# Compito assegnato A:
Seleziona, per favore, tutte le righe dei record che contengono la parola "Expand", tenendo conto di maiuscole e minuscole.

# Brano fornito:
■ ■ ■

Ma in Italia abbiamo per fortuna
Silvio Berlusconi. In Italia abbiamo avuto Bologna, l'8 novembre, con
l'esibizione pubblica di una formidabile intesa tra i tre leader. E prima
ancora l'accordo parlamentare tra i gruppi di deputati e senatori di Forza
Italia, Lega e FdI. Il cantiere dei programmi e delle idee, una opposizione
comune e forte per l'alternativa, vincente sul serio, e dunque strategicamente
efficace. Questo implica un baricentro di questa alleanza spostata al centro,
senza in nulla contraddire o smussare l'identità dei nostri alleati, ma
aprendoci al civismo identitario e moderato, che senza bisogno di sposare la Le
Pen si riconosce in una tradizione cristiana e liberale, non sopporta più
cessioni di sovranità a un'Europa a traino tedesco dominante e perdente. Nulla
come soggetto di un politica estera globale, militarmente sfibrata e incapace
di essere ponte solido per un incontro tra America, Russia, Cina, Turchia per
una coalizione sotto l'egida Onu e con il comando americano (come offerto dallo
stesso Putin).

■ ■ ■

# Dati registrati:
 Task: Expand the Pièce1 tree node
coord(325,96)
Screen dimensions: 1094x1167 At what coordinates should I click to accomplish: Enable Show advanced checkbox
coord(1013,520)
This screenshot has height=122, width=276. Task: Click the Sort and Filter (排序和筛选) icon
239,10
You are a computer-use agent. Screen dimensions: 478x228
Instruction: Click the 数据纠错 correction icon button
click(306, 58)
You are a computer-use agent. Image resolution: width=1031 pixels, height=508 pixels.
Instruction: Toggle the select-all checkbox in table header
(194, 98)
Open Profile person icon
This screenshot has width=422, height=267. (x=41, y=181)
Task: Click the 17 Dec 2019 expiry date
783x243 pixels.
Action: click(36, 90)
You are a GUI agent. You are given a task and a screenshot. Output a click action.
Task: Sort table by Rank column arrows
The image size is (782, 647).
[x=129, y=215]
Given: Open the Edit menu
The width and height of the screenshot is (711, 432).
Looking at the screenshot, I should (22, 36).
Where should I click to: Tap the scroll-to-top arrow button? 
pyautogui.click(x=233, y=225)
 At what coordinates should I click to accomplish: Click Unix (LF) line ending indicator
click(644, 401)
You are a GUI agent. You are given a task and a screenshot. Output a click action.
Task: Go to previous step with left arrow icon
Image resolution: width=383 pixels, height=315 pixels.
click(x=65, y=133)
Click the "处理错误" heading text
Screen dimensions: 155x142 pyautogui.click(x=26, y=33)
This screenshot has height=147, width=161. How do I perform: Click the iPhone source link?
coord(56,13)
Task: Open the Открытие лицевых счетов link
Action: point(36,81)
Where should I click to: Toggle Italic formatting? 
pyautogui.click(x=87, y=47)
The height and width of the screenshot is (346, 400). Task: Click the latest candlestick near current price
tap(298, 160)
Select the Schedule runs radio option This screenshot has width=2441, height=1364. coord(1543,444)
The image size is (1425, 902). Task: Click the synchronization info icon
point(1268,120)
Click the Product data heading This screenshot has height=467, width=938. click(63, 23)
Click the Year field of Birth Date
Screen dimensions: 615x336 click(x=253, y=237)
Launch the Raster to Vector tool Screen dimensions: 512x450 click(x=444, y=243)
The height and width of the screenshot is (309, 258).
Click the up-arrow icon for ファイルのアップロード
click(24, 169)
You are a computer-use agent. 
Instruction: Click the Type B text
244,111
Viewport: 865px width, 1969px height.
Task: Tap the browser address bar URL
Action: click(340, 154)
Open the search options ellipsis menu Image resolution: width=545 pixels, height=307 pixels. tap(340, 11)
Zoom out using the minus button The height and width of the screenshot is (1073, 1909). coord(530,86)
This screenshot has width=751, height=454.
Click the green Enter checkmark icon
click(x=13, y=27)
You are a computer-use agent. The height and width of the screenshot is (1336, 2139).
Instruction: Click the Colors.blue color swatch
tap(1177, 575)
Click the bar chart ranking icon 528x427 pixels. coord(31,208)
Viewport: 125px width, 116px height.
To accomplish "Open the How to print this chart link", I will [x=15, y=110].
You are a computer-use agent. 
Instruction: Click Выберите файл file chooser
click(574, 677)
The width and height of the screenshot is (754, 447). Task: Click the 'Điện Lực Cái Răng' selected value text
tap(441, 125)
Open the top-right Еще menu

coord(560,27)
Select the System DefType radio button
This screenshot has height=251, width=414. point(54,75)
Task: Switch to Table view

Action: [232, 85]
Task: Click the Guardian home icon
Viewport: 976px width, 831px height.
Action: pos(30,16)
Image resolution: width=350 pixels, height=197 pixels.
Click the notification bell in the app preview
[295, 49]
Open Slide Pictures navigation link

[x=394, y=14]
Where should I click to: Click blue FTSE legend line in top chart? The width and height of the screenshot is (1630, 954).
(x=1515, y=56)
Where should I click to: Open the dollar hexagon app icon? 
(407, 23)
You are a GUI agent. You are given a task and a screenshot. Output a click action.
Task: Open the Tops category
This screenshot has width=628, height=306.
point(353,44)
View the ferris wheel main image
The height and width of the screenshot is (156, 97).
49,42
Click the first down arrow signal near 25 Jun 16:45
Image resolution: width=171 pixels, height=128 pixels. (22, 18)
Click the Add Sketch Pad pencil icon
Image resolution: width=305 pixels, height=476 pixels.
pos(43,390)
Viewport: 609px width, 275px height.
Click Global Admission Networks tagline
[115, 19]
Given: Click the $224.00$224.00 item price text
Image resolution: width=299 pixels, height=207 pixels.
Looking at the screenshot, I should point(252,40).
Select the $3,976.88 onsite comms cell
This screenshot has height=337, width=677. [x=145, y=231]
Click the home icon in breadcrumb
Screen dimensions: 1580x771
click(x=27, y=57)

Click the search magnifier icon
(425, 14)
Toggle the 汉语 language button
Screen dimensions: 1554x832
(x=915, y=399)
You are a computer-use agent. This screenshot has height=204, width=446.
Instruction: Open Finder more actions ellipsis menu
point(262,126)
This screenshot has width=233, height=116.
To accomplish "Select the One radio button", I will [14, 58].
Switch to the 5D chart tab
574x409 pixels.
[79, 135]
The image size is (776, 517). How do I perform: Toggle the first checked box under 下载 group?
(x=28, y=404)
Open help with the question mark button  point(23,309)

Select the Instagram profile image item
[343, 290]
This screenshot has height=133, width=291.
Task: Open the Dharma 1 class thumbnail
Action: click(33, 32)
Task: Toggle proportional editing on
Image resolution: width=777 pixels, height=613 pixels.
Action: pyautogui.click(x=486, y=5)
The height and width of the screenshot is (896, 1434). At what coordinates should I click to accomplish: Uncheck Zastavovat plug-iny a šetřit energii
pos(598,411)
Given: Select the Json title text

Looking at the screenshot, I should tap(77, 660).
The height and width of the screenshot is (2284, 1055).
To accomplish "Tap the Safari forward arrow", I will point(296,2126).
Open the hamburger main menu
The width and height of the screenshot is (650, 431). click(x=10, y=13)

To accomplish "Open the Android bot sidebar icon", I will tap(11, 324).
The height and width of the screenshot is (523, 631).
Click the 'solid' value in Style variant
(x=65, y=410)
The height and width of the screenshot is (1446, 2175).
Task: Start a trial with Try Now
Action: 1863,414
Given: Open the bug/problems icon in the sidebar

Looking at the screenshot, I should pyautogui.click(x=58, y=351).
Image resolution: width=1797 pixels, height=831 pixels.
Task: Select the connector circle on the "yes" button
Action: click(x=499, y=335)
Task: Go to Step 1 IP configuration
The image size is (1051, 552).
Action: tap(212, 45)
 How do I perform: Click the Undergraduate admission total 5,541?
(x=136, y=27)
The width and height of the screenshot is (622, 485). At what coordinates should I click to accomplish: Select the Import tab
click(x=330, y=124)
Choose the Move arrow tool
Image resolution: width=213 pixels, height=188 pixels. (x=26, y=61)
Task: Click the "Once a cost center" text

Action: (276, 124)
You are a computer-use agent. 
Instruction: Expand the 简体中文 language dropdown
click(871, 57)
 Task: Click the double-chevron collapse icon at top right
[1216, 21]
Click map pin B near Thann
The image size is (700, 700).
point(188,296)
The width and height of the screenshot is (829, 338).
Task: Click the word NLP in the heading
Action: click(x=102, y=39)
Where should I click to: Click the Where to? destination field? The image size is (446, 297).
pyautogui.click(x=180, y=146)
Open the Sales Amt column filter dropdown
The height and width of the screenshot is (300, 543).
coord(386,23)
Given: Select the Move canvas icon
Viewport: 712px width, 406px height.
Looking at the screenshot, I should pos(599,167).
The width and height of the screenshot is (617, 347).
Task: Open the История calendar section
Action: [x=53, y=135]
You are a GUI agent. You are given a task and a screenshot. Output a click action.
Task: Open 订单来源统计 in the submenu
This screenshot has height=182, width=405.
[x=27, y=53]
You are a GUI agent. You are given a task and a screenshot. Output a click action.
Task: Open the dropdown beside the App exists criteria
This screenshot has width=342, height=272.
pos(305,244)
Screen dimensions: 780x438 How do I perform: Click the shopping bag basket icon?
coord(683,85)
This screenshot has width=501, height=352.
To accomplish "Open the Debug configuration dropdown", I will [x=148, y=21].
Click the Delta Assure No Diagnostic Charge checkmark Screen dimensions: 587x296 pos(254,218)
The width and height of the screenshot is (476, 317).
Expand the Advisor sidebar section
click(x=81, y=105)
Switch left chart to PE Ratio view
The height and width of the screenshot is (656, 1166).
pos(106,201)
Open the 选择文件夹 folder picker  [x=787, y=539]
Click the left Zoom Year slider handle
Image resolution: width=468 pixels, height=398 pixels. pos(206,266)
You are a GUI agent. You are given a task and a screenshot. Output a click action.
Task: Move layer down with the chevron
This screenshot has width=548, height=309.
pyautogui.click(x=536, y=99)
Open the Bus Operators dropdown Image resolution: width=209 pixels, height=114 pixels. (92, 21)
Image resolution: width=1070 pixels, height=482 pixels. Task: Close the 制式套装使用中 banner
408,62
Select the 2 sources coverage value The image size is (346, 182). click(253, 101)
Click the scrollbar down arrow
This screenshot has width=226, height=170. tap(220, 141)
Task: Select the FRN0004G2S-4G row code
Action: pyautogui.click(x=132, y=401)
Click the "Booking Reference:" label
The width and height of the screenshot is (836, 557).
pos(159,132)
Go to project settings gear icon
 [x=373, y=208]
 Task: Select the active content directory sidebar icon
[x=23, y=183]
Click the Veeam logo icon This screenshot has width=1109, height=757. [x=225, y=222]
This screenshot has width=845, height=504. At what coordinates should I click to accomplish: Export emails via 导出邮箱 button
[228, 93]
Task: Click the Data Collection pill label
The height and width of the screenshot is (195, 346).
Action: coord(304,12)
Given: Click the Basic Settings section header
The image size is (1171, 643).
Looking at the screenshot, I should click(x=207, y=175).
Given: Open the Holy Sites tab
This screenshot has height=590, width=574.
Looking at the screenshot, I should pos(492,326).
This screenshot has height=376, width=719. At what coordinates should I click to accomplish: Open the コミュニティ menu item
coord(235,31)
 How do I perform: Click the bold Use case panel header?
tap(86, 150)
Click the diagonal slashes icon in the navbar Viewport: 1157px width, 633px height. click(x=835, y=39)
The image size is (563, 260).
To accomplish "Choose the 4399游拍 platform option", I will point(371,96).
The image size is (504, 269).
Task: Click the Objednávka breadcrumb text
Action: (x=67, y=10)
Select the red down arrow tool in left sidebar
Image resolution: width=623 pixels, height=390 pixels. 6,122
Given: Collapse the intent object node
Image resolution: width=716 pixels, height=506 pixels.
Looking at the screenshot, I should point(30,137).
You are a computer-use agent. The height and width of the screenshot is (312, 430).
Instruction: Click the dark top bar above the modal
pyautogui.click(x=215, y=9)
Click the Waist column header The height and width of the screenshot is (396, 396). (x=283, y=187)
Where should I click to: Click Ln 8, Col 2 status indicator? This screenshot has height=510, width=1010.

■ ■ ■

# Compito assegnato B:
Riassumi in due frasi il brano sull'alleanza tra Forza Italia, Lega e FdI.

# Risposta completa A:
 Task: Expand the Pièce1 tree node
Instruction: Expand the 简体中文 language dropdown
Expand the Advisor sidebar section

# Risposta completa B:
Il brano afferma che in Italia c'è per fortuna Silvio Berlusconi e che a Bologna, l'8 novembre, i tre leader hanno mostrato pubblicamente una formidabile intesa, preceduta da un accordo parlamentare tra i gruppi di Forza Italia, Lega e FdI. Questa alleanza deve avere un baricentro spostato al centro, senza contraddire l'identità degli alleati, e aprirsi a un civismo identitario e moderato che si riconosce in una tradizione cristiana e liberale e non sopporta più cessioni di sovranità a un'Europa a traino tedesco.